→ Action item: From the data below, please reproduce exactly everything from the line that contains "View Product (207, 1398)" down to the line that contains "[Toggle Menu] (40, 40)", with both ends included.

→ The data:
<<<<
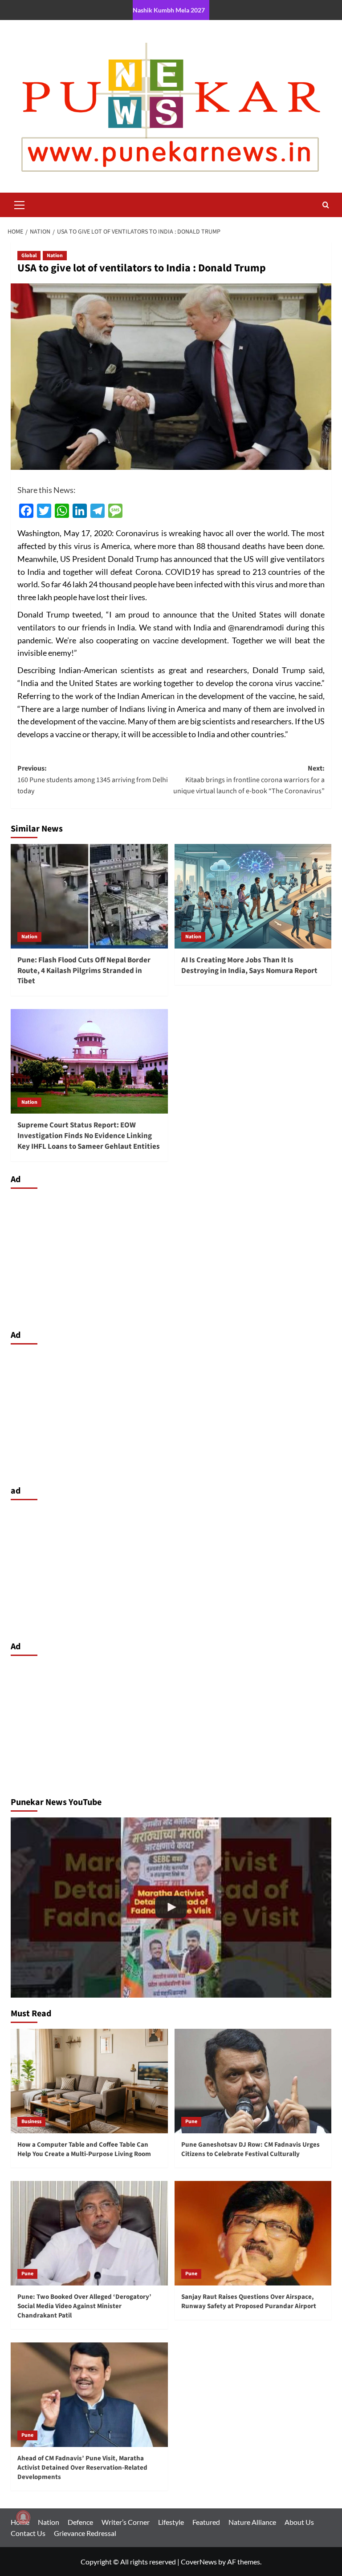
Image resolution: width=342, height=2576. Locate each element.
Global (29, 255)
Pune (191, 2121)
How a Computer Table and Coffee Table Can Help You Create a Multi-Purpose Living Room (84, 2149)
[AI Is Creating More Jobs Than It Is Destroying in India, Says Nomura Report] (253, 896)
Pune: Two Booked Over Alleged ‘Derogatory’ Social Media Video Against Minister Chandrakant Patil (84, 2306)
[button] (19, 204)
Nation (55, 255)
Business (31, 2121)
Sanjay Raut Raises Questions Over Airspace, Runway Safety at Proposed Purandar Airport (248, 2301)
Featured (206, 2522)
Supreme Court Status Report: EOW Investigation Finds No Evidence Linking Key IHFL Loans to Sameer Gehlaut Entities (88, 1136)
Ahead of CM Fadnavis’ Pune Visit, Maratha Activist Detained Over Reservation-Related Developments (82, 2468)
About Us (299, 2522)
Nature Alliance (252, 2522)
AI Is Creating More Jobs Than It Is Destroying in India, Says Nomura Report (249, 965)
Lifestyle (171, 2522)
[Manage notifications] (23, 2517)
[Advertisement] (171, 1257)
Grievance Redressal (85, 2533)
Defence (80, 2522)
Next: (249, 779)
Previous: (92, 779)
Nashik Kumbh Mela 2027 (169, 10)
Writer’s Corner (126, 2522)
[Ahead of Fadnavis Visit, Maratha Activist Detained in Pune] (171, 1907)
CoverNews (199, 2561)
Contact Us (28, 2533)
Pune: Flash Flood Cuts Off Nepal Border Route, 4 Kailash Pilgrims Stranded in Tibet (84, 971)
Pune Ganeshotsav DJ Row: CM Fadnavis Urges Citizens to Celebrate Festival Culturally (250, 2149)
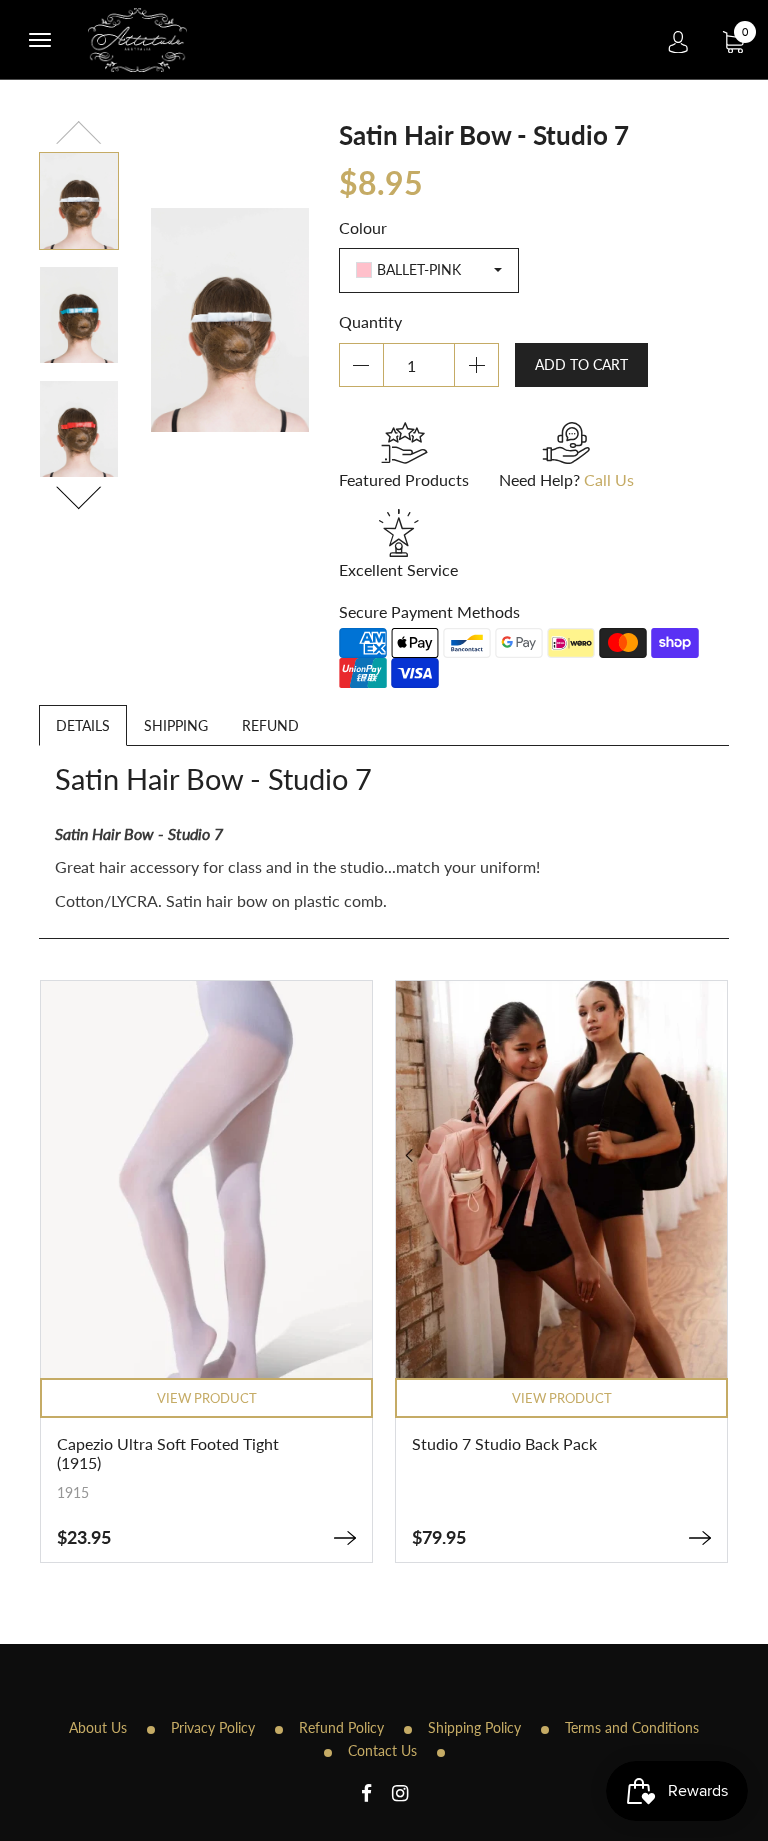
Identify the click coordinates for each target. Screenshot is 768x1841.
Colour (363, 227)
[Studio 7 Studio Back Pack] (700, 1538)
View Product (207, 1398)
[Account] (678, 40)
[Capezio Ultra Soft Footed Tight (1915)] (345, 1538)
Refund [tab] (270, 725)
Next (79, 494)
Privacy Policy (213, 1727)
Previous (79, 135)
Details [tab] (83, 725)
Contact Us (382, 1750)
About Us (98, 1727)
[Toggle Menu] (40, 40)
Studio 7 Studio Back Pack (504, 1443)
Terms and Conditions (632, 1727)
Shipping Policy (474, 1727)
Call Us (609, 479)
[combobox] (429, 270)
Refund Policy (341, 1727)
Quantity (370, 321)
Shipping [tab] (176, 725)
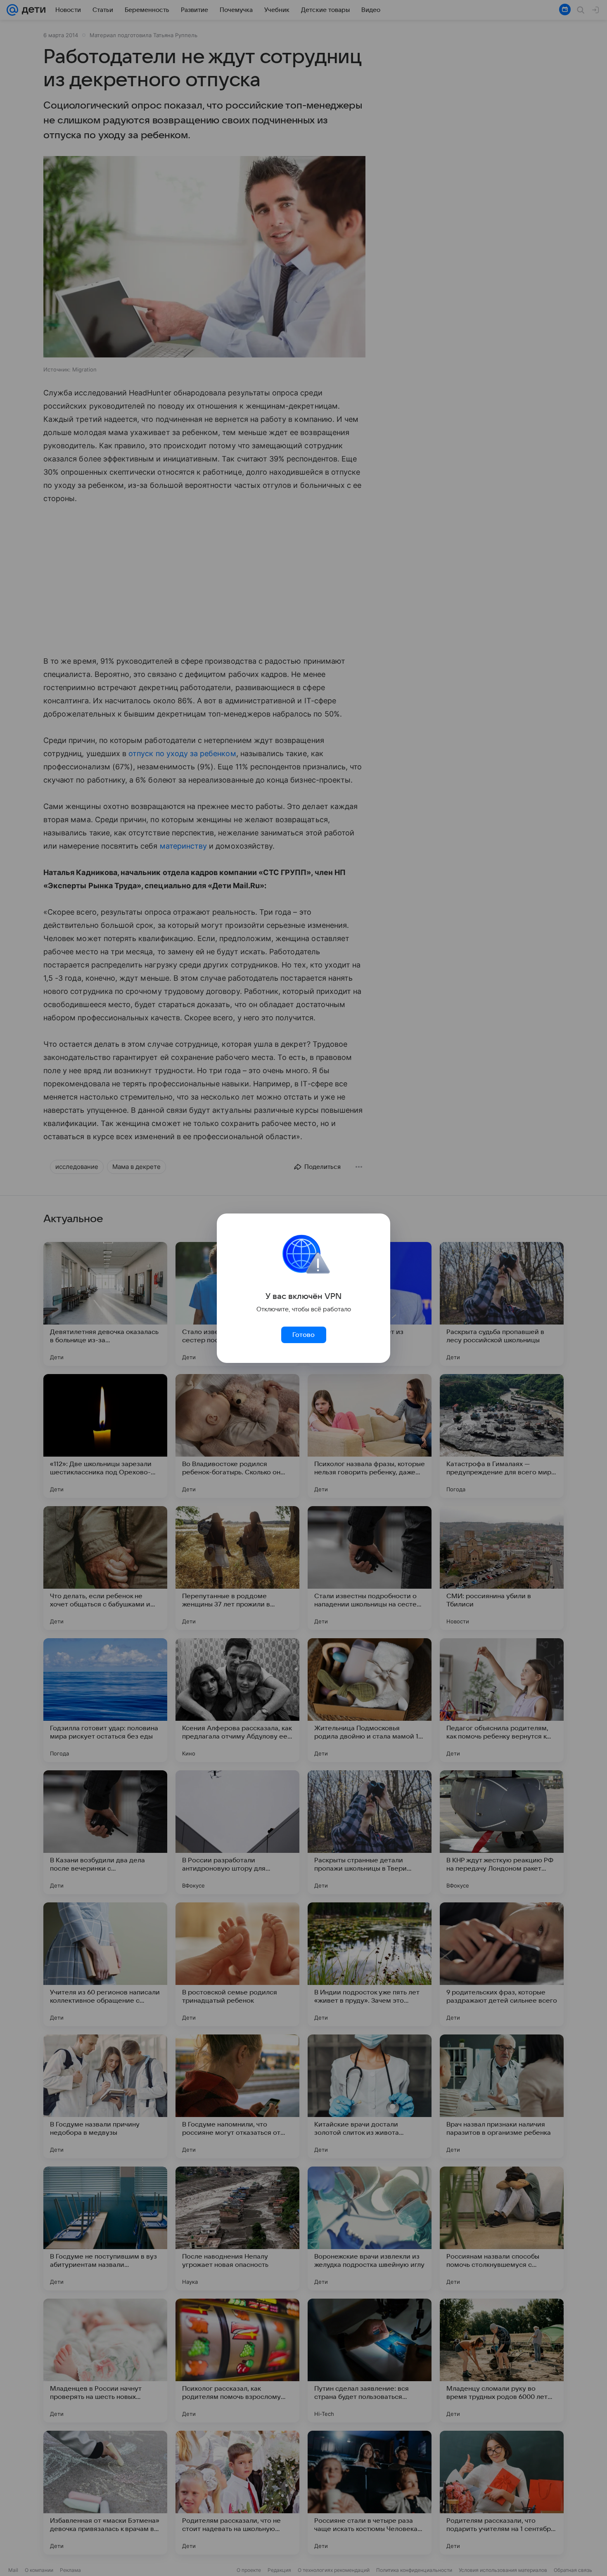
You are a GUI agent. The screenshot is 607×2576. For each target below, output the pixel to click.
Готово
>>>>
→ Answer for this exercise:
View Product (207, 1398)
[Account] (678, 40)
[Capezio Ultra Soft Footed Tight (1915)] (345, 1538)
Refund [tab] (270, 725)
Next (79, 494)
Privacy Policy (213, 1727)
Previous (79, 135)
Details [tab] (83, 725)
Contact Us (382, 1750)
About Us (98, 1727)
[Toggle Menu] (40, 40)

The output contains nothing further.